We spent fifteen days on the island. From its desolate shores one can see the even more desolate coast of Newfoundland. The hills inland extend in divergent chains, of which the most elevated stretches north towards RodrigueBay. In the valleys, granite rock, containing red and greenish mica, is colonised by mats of sphagnum moss, lichen, and broom mosses (dicranum).

Small lakes are fed by the inflow of streams from La Vigie, Le Courval, Le Pain de Sucre, Le Kergariou, and La Tête Galante. These pools are known as Les Étangs du Savoyard, Le Cap Noir, Le Ravenel, Le Colombier, and Le Cap à l’Aigle. When gusts of wind stir these lakes they divide the shallows laying bare here and there stretches of drowned meadowland which are suddenly hidden again by the re-woven veil of water.

The flora of Saint-Pierre is like that of Lapland and the Straits of Magellan. The count of plant species diminishes towards the Pole; at Spitsbergen, one finds less than forty species of flowering plant (phanerogams). Species of plants vanish with changing location: northern ones, growing on the frozen steppes, become in the south the offspring of mountains only; others, nourished by the calm atmosphere of the densest forests, decreasing in height and strength, die on storm-tossed ocean shores. On Saint-Pierre, the marsh blueberry (vaccinium fuliginosum) is reduced to the state of knotgrass; it is soon lost in the wads and pads of moss that serve as humus. A wandering plant, I have made my own preparations for merging into the seacoast where I was born.

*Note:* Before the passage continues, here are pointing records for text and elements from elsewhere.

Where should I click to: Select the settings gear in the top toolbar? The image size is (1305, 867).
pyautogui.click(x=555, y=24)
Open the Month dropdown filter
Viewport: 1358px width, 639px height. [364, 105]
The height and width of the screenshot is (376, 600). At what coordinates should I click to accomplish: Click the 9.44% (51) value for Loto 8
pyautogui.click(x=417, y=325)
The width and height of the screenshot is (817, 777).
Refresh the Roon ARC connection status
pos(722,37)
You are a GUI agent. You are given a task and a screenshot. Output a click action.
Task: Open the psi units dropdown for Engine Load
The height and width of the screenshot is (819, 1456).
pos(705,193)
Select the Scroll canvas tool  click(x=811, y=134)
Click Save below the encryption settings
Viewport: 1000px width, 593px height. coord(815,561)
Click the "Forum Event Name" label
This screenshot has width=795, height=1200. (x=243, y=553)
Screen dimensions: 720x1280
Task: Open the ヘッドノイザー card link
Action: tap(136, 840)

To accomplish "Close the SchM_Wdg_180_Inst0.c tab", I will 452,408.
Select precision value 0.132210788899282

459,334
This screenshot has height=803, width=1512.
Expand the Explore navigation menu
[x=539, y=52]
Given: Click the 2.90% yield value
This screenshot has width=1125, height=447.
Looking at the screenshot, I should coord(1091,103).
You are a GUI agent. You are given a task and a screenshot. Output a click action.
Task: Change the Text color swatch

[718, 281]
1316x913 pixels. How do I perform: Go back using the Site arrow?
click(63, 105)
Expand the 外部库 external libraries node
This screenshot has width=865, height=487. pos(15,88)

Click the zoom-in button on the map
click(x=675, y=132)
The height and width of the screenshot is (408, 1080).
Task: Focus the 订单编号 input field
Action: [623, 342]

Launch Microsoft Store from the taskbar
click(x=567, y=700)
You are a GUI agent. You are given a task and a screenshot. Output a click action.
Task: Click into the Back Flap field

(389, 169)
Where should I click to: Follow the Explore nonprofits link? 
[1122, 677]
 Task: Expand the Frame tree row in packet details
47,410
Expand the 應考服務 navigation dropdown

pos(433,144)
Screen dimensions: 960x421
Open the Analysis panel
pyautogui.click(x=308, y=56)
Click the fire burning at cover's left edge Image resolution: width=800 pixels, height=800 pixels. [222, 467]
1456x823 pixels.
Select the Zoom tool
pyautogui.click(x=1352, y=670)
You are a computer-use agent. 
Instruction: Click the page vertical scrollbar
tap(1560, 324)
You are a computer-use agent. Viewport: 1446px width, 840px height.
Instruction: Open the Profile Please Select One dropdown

The slopes of the hillocks on Saint-Pierre are clothed with balsam fir, amelanchier, gaultheria, larch, and black fir, whose buds are used to produce anti-scorbutic ale. These ‘trees’ do not exceed the height of a man. The ocean winds pollard them, rock them, and bend them like ferns; then gliding beneath these forests of undergrowth, raise them again; but it finds no trunks, branches, arches, no echo of its moaning and makes no more noise there than it does over a moor.

These stunted woods contrast with the tall woods of Newfoundland on the neighbouring shore, whose firs carry silvery lichen (alectoria trichodes): the polar bears seem to have snagged their fur on the branches of these trees, making strange climbers of themselves. The swamps of that island explored by Jacques Cartier, reveal paths trodden by these bears: you think you are looking at the rural tracks round a sheep-fold. The calls of hungry creatures sound all night; the traveller is only reassured by the no less sad sound of the sea; those waves, so harsh and unsociable, become friends and companions.

The northern tip of Newfoundland is at the same latitude as Labrador’s CapeCharles; a few degrees higher the Polar landscape begins. If we are to believe the travellers, there is a charm to these regions: in the evening, the sun, touching the earth, seems to halt motionless, and soon climbs the sky again instead of dropping below the horizon. The mountains covered in snow, the valleys embroidered with white moss browsed by the reindeer, the seas full of whales and dotted with icebergs, the whole landscape glowing as if illumined simultaneously by the fires of the setting sun and the light of dawn: one does not know if one is present at the beginning of the world or its end. A little bird, similar to one which sings at night in our own woodlands, makes his plaintive song heard. Then love draws the Eskimo onto the frozen rocks where his companion waits: these human nuptials, at the ends of the earth, are not lacking in joy or ceremony.